*** DATASET RECORDS Section Begins ***

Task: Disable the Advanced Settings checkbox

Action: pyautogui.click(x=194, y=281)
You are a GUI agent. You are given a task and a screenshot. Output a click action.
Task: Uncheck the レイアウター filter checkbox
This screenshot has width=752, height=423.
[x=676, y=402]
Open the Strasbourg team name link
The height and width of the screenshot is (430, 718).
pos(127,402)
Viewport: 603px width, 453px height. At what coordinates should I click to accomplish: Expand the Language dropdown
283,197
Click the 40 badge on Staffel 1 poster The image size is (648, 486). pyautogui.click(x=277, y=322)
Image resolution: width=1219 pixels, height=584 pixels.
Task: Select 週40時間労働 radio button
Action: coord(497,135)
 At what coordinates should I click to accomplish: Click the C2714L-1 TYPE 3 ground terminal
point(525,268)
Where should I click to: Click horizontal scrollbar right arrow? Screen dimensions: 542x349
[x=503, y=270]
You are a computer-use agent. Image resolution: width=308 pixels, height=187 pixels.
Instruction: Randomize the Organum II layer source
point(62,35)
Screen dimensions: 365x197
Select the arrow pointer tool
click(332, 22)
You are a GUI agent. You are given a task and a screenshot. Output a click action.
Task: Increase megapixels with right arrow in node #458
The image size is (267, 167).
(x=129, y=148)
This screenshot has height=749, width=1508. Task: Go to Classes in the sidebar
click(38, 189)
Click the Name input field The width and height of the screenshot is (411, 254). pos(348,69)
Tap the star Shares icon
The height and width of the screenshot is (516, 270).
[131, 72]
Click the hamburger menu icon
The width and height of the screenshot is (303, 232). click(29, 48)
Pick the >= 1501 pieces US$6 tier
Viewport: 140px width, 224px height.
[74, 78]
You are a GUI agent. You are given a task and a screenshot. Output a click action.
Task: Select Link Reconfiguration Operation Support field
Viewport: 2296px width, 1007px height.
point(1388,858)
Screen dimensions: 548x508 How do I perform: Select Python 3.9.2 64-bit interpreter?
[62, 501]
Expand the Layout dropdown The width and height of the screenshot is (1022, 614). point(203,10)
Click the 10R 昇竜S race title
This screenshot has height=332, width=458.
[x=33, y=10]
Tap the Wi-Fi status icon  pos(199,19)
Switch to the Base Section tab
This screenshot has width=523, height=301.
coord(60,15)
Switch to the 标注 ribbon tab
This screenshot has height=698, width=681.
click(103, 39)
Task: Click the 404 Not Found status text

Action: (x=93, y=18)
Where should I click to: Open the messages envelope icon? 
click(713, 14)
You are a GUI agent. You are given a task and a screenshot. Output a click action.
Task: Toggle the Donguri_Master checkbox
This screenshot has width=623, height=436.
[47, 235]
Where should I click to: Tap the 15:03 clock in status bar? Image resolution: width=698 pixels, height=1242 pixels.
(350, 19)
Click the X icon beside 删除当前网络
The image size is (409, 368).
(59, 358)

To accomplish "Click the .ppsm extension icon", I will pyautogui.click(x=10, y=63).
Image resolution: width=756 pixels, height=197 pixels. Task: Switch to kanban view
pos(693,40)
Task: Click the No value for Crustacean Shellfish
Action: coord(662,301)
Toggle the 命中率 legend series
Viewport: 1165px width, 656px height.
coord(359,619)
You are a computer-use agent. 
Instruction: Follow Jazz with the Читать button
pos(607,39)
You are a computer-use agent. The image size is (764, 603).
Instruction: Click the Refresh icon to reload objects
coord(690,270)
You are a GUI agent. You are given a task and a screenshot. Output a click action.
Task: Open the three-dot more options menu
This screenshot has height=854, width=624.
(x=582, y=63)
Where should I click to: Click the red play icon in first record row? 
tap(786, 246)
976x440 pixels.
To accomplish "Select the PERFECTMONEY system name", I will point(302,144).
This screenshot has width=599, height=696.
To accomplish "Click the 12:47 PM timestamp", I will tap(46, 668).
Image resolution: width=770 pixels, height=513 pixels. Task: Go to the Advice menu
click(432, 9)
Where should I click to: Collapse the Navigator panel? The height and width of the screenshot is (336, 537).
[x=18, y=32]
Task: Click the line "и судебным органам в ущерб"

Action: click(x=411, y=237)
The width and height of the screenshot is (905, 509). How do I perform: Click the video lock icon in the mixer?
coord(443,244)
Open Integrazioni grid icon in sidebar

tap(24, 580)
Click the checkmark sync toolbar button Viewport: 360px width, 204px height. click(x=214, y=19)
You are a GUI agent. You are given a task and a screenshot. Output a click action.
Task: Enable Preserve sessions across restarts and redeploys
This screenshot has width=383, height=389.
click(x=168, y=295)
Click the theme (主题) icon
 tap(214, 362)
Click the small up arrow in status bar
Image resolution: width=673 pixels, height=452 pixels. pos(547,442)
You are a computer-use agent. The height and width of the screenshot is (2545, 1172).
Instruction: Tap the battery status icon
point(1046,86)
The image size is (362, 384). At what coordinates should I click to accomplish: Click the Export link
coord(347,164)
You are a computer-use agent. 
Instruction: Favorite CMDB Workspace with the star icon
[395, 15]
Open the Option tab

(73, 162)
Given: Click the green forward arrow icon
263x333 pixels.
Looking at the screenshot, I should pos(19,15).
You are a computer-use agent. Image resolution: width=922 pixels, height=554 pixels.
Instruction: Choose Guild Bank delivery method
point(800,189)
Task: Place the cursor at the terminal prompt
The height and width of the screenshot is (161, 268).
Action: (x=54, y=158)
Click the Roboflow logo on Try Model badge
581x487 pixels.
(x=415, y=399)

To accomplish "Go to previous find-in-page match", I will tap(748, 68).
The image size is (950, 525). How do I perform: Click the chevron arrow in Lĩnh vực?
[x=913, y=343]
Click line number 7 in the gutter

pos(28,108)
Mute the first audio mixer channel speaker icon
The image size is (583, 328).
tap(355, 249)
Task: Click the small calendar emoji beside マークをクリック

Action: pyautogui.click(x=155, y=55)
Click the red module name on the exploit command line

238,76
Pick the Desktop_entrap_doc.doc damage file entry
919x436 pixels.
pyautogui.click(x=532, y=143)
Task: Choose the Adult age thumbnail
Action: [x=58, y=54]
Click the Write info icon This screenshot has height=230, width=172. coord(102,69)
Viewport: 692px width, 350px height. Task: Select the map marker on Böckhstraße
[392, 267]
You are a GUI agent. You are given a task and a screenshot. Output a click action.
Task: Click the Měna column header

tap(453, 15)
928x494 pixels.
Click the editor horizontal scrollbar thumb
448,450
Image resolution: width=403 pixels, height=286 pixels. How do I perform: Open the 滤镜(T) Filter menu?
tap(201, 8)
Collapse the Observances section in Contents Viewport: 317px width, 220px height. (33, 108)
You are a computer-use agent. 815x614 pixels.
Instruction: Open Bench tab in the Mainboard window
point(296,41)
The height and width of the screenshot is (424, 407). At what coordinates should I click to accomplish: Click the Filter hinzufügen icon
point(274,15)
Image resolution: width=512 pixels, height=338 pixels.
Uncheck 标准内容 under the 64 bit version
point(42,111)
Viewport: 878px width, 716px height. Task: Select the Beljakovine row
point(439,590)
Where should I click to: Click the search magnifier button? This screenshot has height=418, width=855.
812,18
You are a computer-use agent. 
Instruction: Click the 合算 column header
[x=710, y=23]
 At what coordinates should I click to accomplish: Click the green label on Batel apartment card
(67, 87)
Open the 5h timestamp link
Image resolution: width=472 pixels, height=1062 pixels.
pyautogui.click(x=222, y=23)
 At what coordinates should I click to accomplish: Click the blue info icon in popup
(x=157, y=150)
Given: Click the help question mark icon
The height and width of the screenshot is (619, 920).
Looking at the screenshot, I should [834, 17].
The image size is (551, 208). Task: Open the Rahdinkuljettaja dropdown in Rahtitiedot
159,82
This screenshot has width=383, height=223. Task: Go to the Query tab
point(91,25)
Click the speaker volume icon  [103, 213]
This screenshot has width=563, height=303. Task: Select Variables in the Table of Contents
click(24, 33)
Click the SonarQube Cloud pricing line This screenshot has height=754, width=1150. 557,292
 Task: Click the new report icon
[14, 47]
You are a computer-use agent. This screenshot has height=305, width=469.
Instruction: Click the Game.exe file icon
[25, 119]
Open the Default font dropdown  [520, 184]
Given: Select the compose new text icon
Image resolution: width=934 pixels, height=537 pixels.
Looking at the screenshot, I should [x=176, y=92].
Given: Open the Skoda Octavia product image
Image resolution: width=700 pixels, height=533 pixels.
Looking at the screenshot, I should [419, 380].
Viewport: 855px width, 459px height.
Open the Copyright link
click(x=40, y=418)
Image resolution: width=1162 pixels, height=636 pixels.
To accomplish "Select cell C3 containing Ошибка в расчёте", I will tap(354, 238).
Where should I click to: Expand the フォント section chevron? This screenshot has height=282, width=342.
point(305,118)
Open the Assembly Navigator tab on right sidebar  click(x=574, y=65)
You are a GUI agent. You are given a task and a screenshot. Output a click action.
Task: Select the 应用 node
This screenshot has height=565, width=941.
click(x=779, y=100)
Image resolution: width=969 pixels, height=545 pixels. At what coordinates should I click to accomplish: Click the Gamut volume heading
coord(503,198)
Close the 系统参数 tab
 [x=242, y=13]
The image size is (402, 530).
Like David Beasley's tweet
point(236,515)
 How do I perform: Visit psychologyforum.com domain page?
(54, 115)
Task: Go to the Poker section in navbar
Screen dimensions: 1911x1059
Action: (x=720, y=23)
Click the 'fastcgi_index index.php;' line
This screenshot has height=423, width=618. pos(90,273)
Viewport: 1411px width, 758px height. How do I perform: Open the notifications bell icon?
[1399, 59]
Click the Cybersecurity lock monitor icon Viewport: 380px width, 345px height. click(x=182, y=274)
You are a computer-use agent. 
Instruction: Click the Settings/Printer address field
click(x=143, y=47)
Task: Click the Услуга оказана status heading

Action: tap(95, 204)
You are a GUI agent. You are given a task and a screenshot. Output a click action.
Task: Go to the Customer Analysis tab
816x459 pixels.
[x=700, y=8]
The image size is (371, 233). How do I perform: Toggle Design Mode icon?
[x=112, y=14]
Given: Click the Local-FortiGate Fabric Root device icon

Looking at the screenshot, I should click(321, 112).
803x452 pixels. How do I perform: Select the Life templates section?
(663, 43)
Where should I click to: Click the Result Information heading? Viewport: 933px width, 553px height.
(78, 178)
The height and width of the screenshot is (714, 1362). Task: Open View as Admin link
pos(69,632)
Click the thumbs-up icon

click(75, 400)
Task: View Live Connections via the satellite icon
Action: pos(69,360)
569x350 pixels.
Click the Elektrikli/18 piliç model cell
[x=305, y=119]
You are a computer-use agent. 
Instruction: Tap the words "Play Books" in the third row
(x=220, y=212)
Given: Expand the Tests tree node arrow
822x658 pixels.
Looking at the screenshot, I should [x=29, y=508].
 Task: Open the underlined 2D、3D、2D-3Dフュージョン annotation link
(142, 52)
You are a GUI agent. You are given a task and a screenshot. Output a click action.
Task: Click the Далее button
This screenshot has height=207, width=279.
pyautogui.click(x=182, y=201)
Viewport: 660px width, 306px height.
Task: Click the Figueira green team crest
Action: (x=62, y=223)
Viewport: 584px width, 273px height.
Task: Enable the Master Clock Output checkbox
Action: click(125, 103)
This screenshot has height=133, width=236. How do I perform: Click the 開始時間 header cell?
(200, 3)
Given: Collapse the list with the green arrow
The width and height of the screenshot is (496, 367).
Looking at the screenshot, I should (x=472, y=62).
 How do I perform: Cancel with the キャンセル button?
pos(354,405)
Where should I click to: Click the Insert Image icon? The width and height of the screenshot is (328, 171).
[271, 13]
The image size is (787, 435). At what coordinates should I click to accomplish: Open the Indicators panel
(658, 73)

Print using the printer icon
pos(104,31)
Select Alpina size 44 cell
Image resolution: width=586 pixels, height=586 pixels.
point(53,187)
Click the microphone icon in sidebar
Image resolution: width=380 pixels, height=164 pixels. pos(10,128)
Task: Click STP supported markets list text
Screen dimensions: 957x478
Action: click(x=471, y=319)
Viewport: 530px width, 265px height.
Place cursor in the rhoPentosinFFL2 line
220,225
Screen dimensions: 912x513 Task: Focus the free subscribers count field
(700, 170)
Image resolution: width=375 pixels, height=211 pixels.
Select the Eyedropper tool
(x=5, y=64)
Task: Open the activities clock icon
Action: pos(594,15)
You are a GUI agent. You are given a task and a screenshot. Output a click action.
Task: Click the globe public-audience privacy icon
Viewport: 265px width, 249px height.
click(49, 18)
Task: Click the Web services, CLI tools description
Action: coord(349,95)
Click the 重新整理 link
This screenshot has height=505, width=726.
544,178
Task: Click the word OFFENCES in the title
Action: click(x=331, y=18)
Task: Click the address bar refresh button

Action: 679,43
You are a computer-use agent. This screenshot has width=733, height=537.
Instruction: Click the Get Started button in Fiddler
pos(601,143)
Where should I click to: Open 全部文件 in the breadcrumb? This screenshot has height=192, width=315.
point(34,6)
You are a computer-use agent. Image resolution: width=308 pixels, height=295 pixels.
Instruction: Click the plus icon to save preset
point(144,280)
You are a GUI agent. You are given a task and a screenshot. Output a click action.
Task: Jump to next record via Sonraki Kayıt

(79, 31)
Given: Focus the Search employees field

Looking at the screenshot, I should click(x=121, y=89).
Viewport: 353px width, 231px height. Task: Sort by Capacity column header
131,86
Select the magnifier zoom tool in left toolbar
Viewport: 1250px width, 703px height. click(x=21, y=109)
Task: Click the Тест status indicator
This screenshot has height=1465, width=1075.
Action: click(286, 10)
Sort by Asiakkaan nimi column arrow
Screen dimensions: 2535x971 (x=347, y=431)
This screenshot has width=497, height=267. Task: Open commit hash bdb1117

*** DATASET RECORDS Section Ends ***

Only the lines from the first line of the records through the line with "Task: Uncheck the レイアウター filter checkbox" should be reproduced, exactly and with nothing added.

SOLUTION FOR THIS EXERCISE –
Task: Disable the Advanced Settings checkbox

Action: pyautogui.click(x=194, y=281)
You are a GUI agent. You are given a task and a screenshot. Output a click action.
Task: Uncheck the レイアウター filter checkbox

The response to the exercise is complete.